Verrebbe sempre da partire, da allontanarsi almeno mille miglia, di scappare dall’altra parte del mondo. A volte non si può, a volte non è necessario, a volte basta seguire le strade che abbiamo davanti e scomparire, senza troppi costi e pericoli, dietro casa. La strada è quella striscia di asfalto di cui ti ho già parlato, la via che scorre ai piedi dei monti, che ho appena tratteggiato. Le mie parole vogliono diventare più precise, chiuse e aperte in un territorio ristretto, nella Pedemontana tra Budoia e Polcenigo.
La strada Pedemontana non è solo una via di comunicazione, appare quasi come una linea di confine tra il regno della pianura e quello più selvaggio dei colli che presto si fanno montagne, sono pochi metri di larghezza e qualche decina di chilometri ma finiscono per essere qualcosa di più, che voglio lasciare raccontare a qualcun’altro:
una strada che possiede un’anima solo sua, incastonata ai piedi del Piancavallo che le respira sopra aliti profumati di tronchi resinosi, tra campi, orti, strade sterrate e piccole osterie da bracconieri
Le strade sono altre poi, quelle più piccole che la intersecano, che vanno verso il “mondo di sotto” o verso “il mondo di sopra”, verso il basso o verso l’alto, umili stradine di campagna dove io vado a camminare quando ho bisogno di ritrovare il mio passo.
Dardago
La Pedemontana tra Budoia e Polcenigo incontra subito Dardago, frazione di Budoia che si arrampica sui colli con case di sassi e stretti vicoli, dove è raro sentire più che il rumore di qualche chiacchiera tra anziani o il soffio del vento che appare con la stagione calda, scendendo di sera dalle prealpi Carniche e, com’è apparso, così scompare, agli inizi dell’autunno.
Per gli abitanti di Pordenone, la Città, il centro di riferimento di questo territorio, Dardago è un sogno di quiete incastonato ai piedi dei monti, un desiderio di fuga dal traffico, dal rumore e dall’orizzonte scarso delimitato dai palazzi. Alcuni di loro finiscono per trasferirsi qui, altri non la conoscono affatto e così continua a conservare un fascino discreto, al riparo dei grandi flussi che preferiscono andare altrove.
▬▬▬
- **Compito da svolgere**:
Prosegui il testo sulla strada Pedemontana tra Budoia e Polcenigo, riprendendo subito dopo la sua ultima frase. I record qui sotto provengono da un'altra fonte.

- **Voci dei dati**:
▬▬▬
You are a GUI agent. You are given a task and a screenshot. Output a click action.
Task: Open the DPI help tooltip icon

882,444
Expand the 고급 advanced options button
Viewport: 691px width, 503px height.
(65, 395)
▬▬▬
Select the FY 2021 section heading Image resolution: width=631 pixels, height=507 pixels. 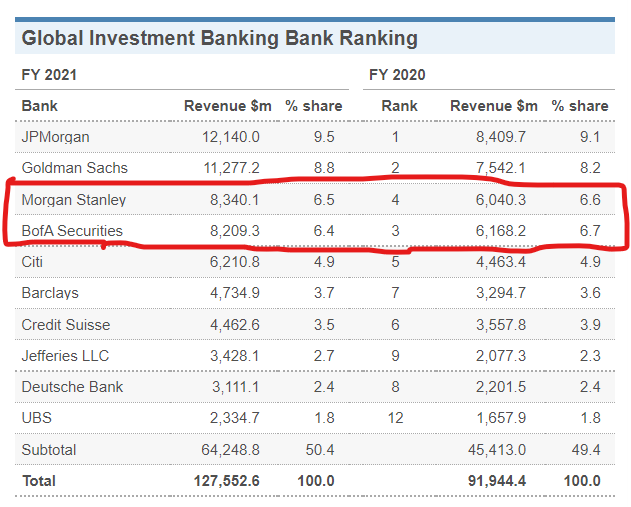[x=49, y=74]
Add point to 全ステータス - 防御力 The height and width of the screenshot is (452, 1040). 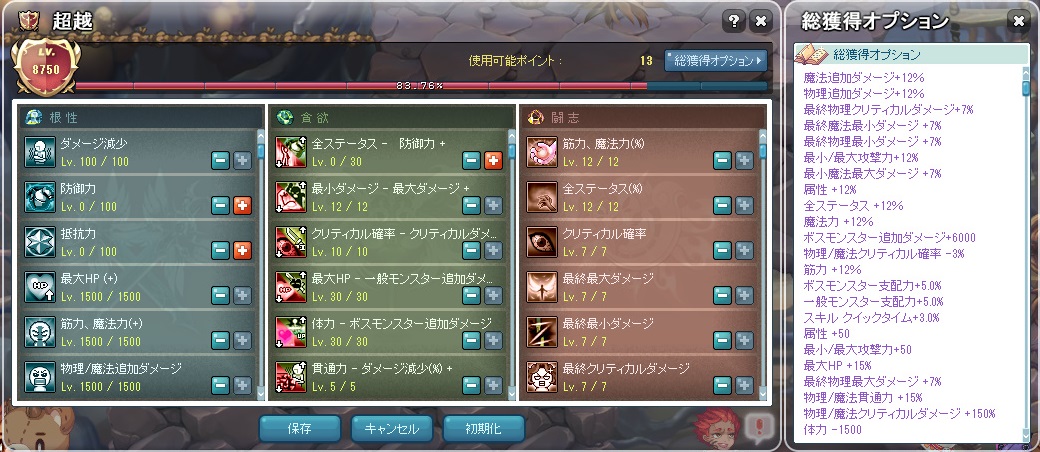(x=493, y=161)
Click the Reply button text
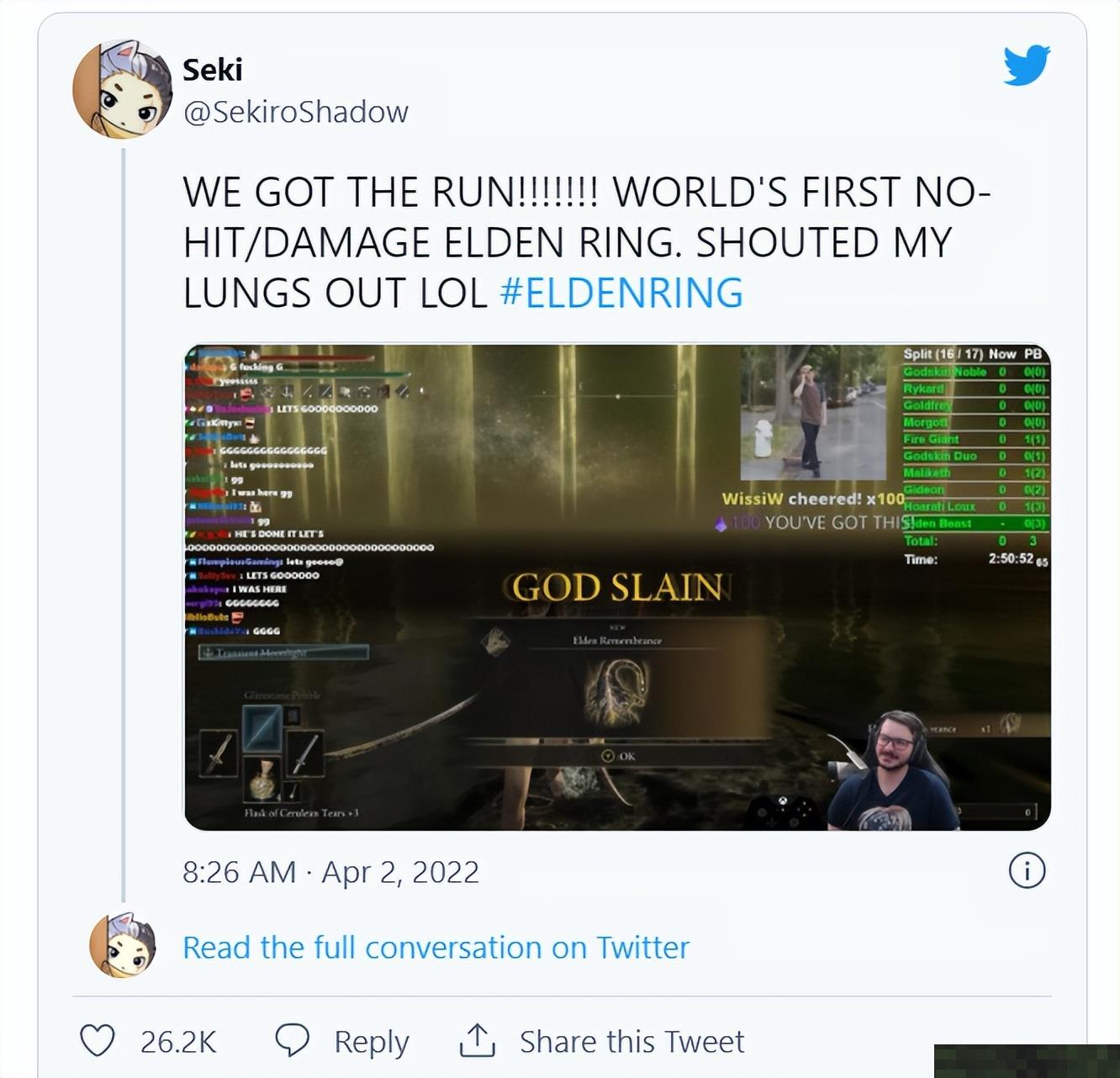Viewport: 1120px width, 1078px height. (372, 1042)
▬▬▬
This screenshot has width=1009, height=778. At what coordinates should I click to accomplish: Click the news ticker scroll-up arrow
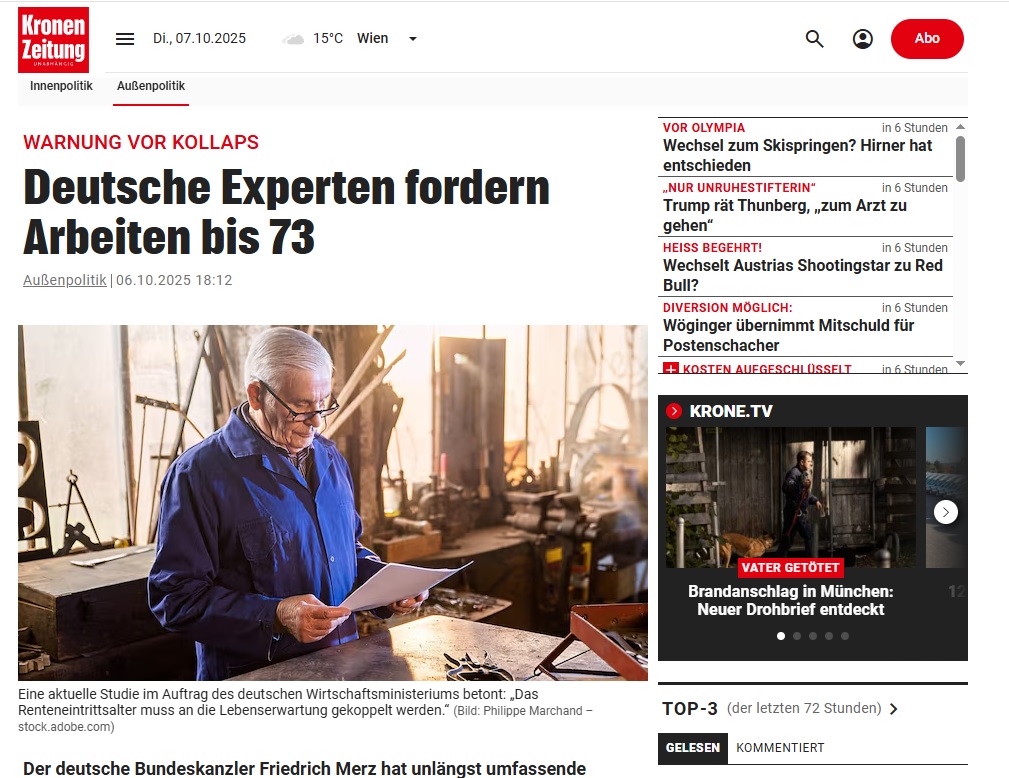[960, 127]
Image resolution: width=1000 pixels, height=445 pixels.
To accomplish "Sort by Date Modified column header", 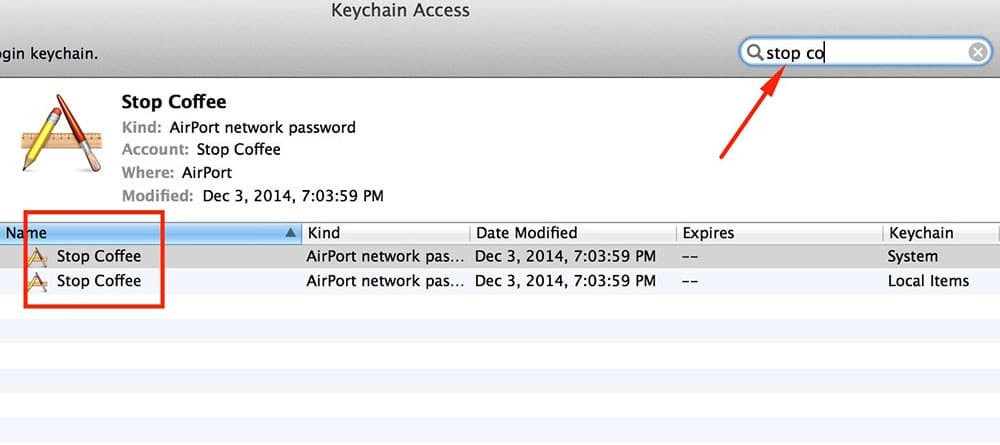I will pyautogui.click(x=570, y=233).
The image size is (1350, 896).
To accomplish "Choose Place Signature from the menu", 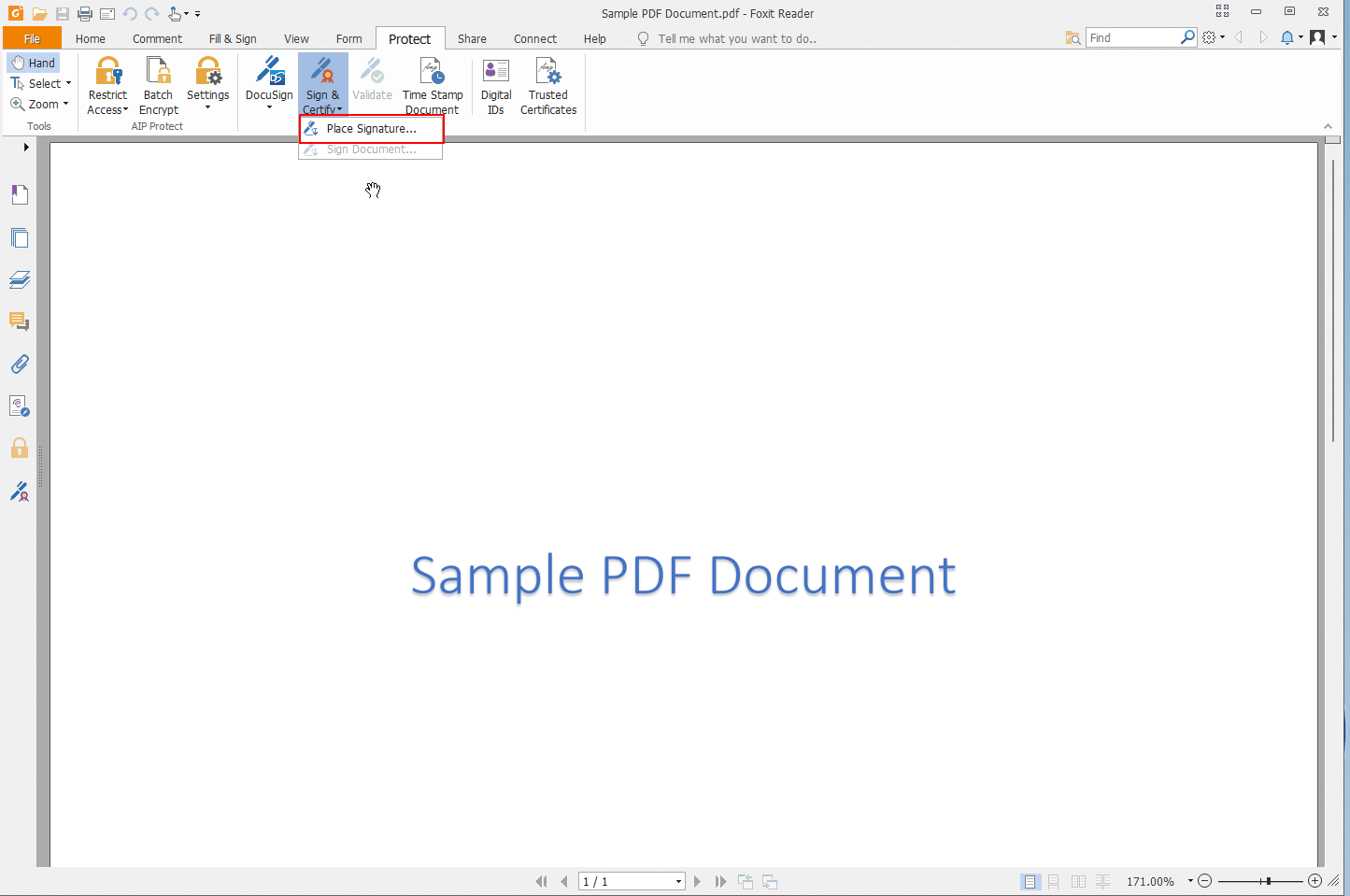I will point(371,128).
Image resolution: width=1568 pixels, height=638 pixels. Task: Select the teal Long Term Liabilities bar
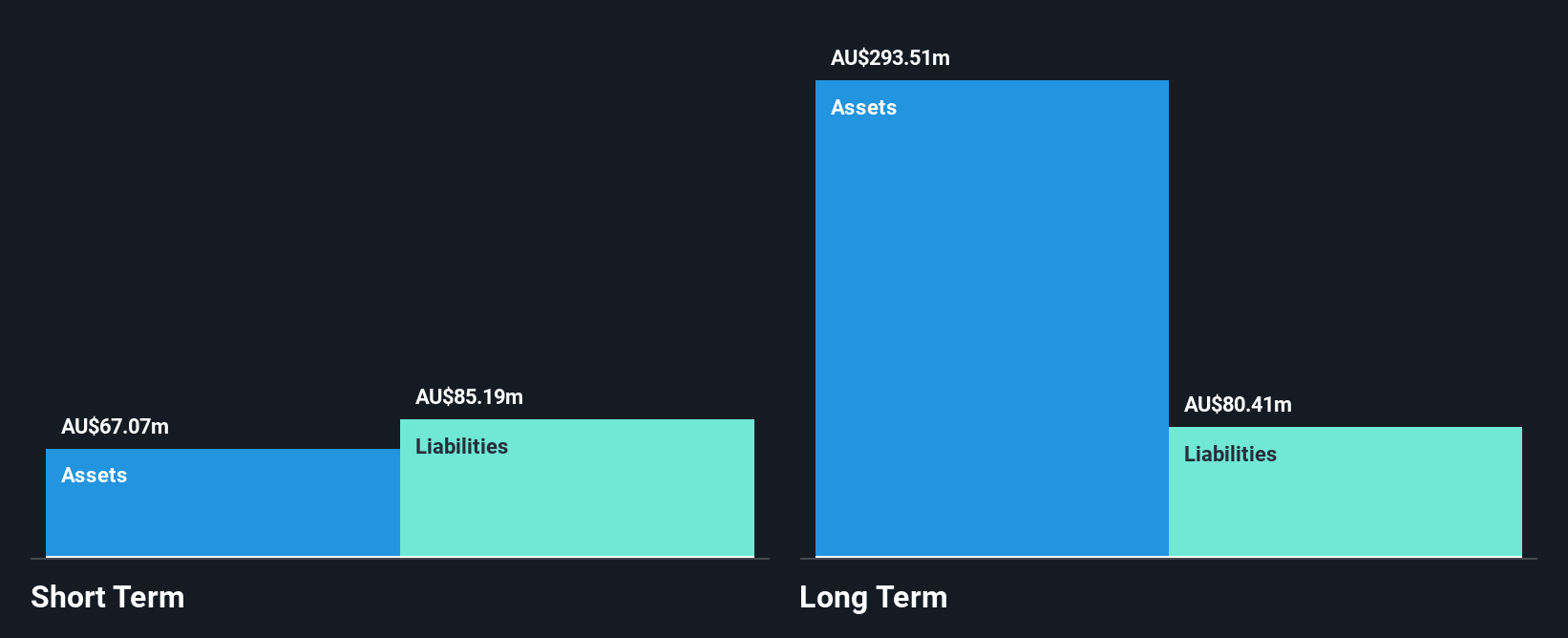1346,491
▬▬▬
- **Risposta al compito**:
Oltre le costruzioni originali di pietra locale e qualche portone che d’estate si apre su giardini e archi ricolmi di fiori, qui c’è il bosco, che appare vasto ed infinito, come il mare. Basta salire e lasciare le ultime case per incrociare alcuni sentieri, il più semplice quello del Ruial, la prima porzione di Pedemontana del Friuli di cui ho parlato.
Lungo un canale artificiale costruito nel ‘600 si percorre un cammino di sassi e alberi, quasi sempre deserto. In questo mondo di acqua, terra e di cielo che si apre sopra i monti si può venire per perdere i riferimenti che si avevano in pianura e quindi per ritrovarsi, in quel movimento intimo che è il turismo dell’animo, il turismo consapevole, ben più duraturo di quello sostenibile di cui tanti parlano senza sapere bene cosa sia.
Polcenigo
Scorrendo verso il Veneto, non solo geografico ma anche culturale, si arriva ai confini del Friuli storico, dove scorre il Livenza, ad un borgo medievale e ricco che è il tesoro artistico della Pedemontana tra Budoia e Polcenigo.
Polcenigo è il piccolo paese italiano che affascina il viaggiatore proveniente da quei mondi lontani dove la storia è troppo recente oppure è scomparsa sotto l’efficienza senza tante emozioni della modernità, un concentrato di pietre antiche e di storie, che sembrano sonnecchiare ma che periodicamente lo risvegliano.
Dietro l’apparenza di una piazza spesso deserta e dei colli inselvatichiti, ci sono tracce che portano alla preistoria, in quel sito palafitticolo che è il Palù di Livenza, Patrimonio Mondiale dell’UNESCO, conosciuto davvero da pochi degli abitanti dei paesi vicini. Quei colli, un tempo adibiti a pascolo, portano lontano, verso la foresta del Cansiglio, spazio forse più famoso ma ancora ricco di possibilità per il turista più attento, magari di perdersi, quell’attimo necessario a comprendere di essere parte di qualcosa e non solo di essere spettatore del paesaggio.
Altro luogo della natura, e della cultura, è il vicino Parco Rurale di San Floriano, oasi di biodiversità della Pedemontana tra Budoia e Polcenigo, ma anche del Friuli intero. Parco per le famiglie delle città, fattoria didattica con varietà antiche di animali e piante, nonché possibilità di godere dei colli in modo diverso, incontrandosi e giocando come durante il Ciuco Raduno.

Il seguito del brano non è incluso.